1. Como funciona a comissão dos marketplaces?

Em geral, marketplaces funcionam assim: a cada venda feita, uma porcentagem pela negociação fechada (fee) dentro da plataforma é cobrada do empreendedor. A taxa de comissão por venda costuma ser de 16% a 20% na maior parte dos marketplaces do Brasil. O que muita gente se pergunta é se pagar esse valor de comissão é rentável para o empreendedor.

Bom, é claro que o lojista precisa analisar sua situação de maneira individual, mas é importante levar em conta que, além da taxa administrativa da operação, essa comissão das plataformas inclui custos relativos a mídia online, análise de fraude, taxas cobradas por operadoras de cartão etc. Ou seja, concentra gastos que o empreendedor teria de qualquer modo, mas muitas vezes de um jeito mais eficiente e bem distribuído.

Vamos ver um exemplo comparativo de como os gastos seriam divididos pelo marketplace (A) e o empreendedor em sua própria loja virtual (B). Digamos que o lojista divida os gastos da seguinte maneira:

  • Antecipação AVP (venda a prazo e recebimento do dinheiro): 8%
  • Chargeback (valor não reconhecido pela operadora): 1%
  • Custo fixo (aluguel/investimento/mão de obra): 2%
  • Gateway (taxa administrativa da operação: 3,5%
  • Marketing: 6%
  • SAC: 1%
  • Sistema anti-fraude: 1%

Tudo isso resulta em um total de 22,5% de custos sobre cada venda. Digamos que o lojista venda produtos com um ticket médio de R$ 1000. Isso significa que, numa compra desse valor, ele terá um lucro de R$ 775 em seu e-commerce. Se ele trabalhar com marketplaces que mantenham a taxa de comissão média do mercado, entre 16% e 20%, ele lucraria R$ 800 com a venda do mesmo produto.

Como o marketplace é formado por empresas grandes, os investimentos em tecnologia costumam ser maiores, os gastos para atrair clientes e fazer funcionar a operação são menores, e isso se reflete em taxas menores para os lojistas.

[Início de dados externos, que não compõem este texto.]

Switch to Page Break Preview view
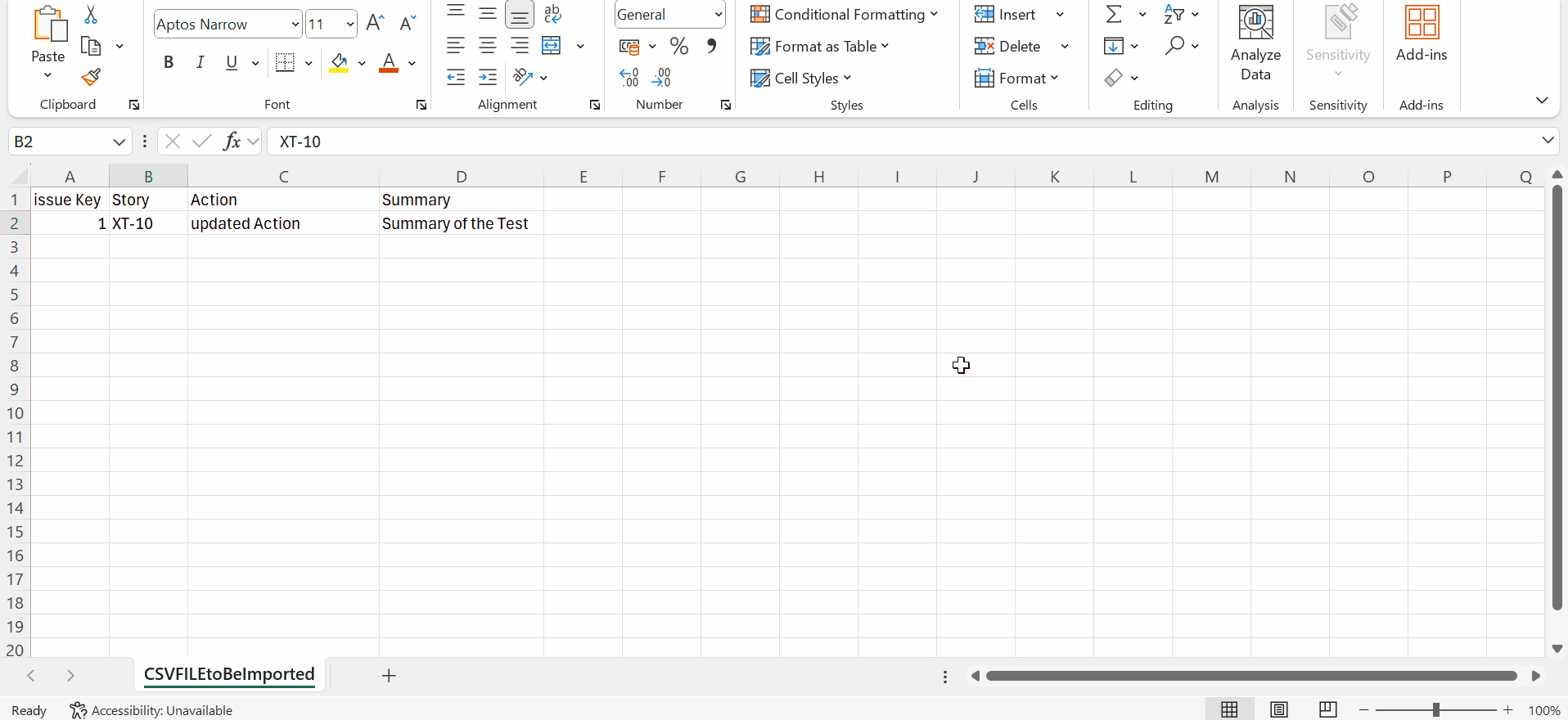 (x=1327, y=709)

Além disso, outro aspecto que vai refletir em um maior lucro para o lojista é que os marketplaces costumam ter mais mídia, relevância em SEO (Otimização para Mecanismos de Busca ou Search Engine Optimization) tráfego e visitas. Assim, colocando tudo no papel, é bem provável que o valor da comissão dos marketplaces valha a pena em comparação com os custos de operações internas.

Isso não quer dizer que não valha a pena ter sua própria loja. Mas, se seu investimento inicial é pequeno, pode ser interessante começar suas vendas por meio dos marketplaces para depois desenvolver seu e-commerce.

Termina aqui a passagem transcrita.